Prompted by our discussion on Monday about “Teaching and tenure: what counts (and what’s good?),” and by Dr. Crazy’s point that we ended up not “actually talking about how to evaluate teaching” on that thread. She asks, “[s]o I’m wondering: taking the student evaluation bull$hit out of the equation, what makes good teaching? How do we determine that?” To tell the truth, when I posed that question Monday, “what is good teaching?”, it was more a rhetorical question than one for which I have a clear answer. After all, so many of us teach so many different subjects to so many different kinds of students at so many different kinds of institutions that pedagogies are nearly infinitely variable.

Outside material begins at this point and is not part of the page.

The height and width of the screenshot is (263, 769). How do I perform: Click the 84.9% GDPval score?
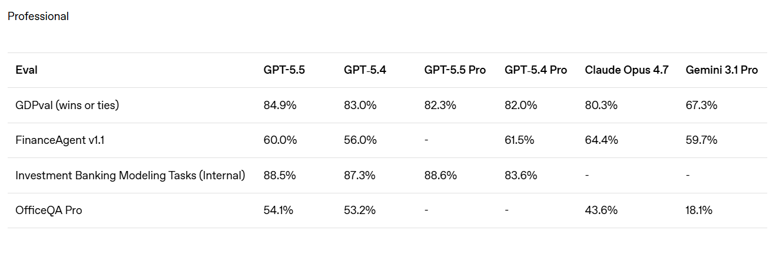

So just to get our discussion rolling, I propose that good teaching shall be known by these three paramount qualities:
- Organization: Always ask yourself, what do I want to communicate to my students in this course? Break it down to ask, what do I want students to learn in each lecture/class meeting/assignment? Then organize your syllabi, lectures, and assignments accordingly. In this, organizing your teaching is much like organizing your writing. Just as every sentence should be in its place and every paragraph build on and reinforce something important about your overall argument, so you should focus your attention like a laser on your goals for the course and in each individual class.
- Rigor of material: Students should be exposed to new ideas and information, and they should be challenged intellectually. (Otherwise, what’s the point?) To be rigorous, a lecture need not be 8 or 10 single-spaced notes delivered at top speed in a 50-minute lecture. (This is a rookie mistake.) Aim to present sophisticated material simply. Treat your students like adults: those who aren’t in fact functioning yet as adults may pull their socks up and rise to the challenge, but more importantly, you don’t want to lose the bright and hardworking ones by appearing to patronize them.
- Clarity of presentation: If your medium for communicating in a given class is mostly lecture, then be sure you’re speaking in a clear and intelligible fashion–not too fast, not too, slow, but (as Goldilocks preferred) just right. (I’ve heard that videotaping yourself lecturing–while painful to watch–can help you eliminate unhelpful tendencies or annoying tics that might distract your students.) If you are using PowerPoint slides while you lecture, don’t just show pretty pictures for the heck of it–be sure that your slides help organize and illustrate your lecture clearly and effectively. If your medium for communicating in other classes is mostly on-line, be sure your instructions to your students are clear and comprehensive, and that you answer their questions about assignments promptly. In seminar classes, oral communications are critical–but in most cases, you’ll be communicating in all kinds of ways, across all kinds of technology platforms, so take care to be precise.
Beyond this, we all want style points, right? We want to be funny but not glib or aggressive in our humor. We want to appear smart, especially if we use technology (or at least we don’t want to appear like bumbling doofuses in front of our students). Many of us have spent hours and hours searching for the exact right photographs of the perfect material culture artifacts, engravings, or paintings to use in lectures. But–that’s all extra on top of the foundation of this three-legged stool. Want one, and the whole thing is rendered useless.
I refuse to venture into rating things like “charisma” or “approachability” in a colleague, because that seems to me to be evaluating their personalities, not their work. Besides, we all have our own styles, and that’s OK. My personality is direct and (some say) bold. Some students like it, but a lot of others find me “intimidating.” (Yes, that’s a gendered reaction, but what are you going to do? See the interesting later conversation in Monday’s thread between Kathleen Lowrey, LadyProf, and perpetua for more thoughts on the student evals and why “excellence” in teaching is a pretty silly goal.) Even if I could change that, which is doubtful, that would be a fool’s errand–but I also can’t tell everyone else to imitate my particular style. (This is of course the hazard of peer reviews of teaching, as John S. pointed out Monday.) It’s perfectly fine to have some colleagues who are shy and understated, because the students who find me too much will likely find them much more approachable. Let a thousand well-organized, rigorous, and clear flowers bloom, I say!
I know for a fact that many of you have much more experience (as well as much more success!) teaching than I have. What do you think makes for good teaching, and how do you approach evaluating it in others? (Hello, lurkers–and you know who you are!) What would you add to my 3-point list, or how would you revise it? Dish!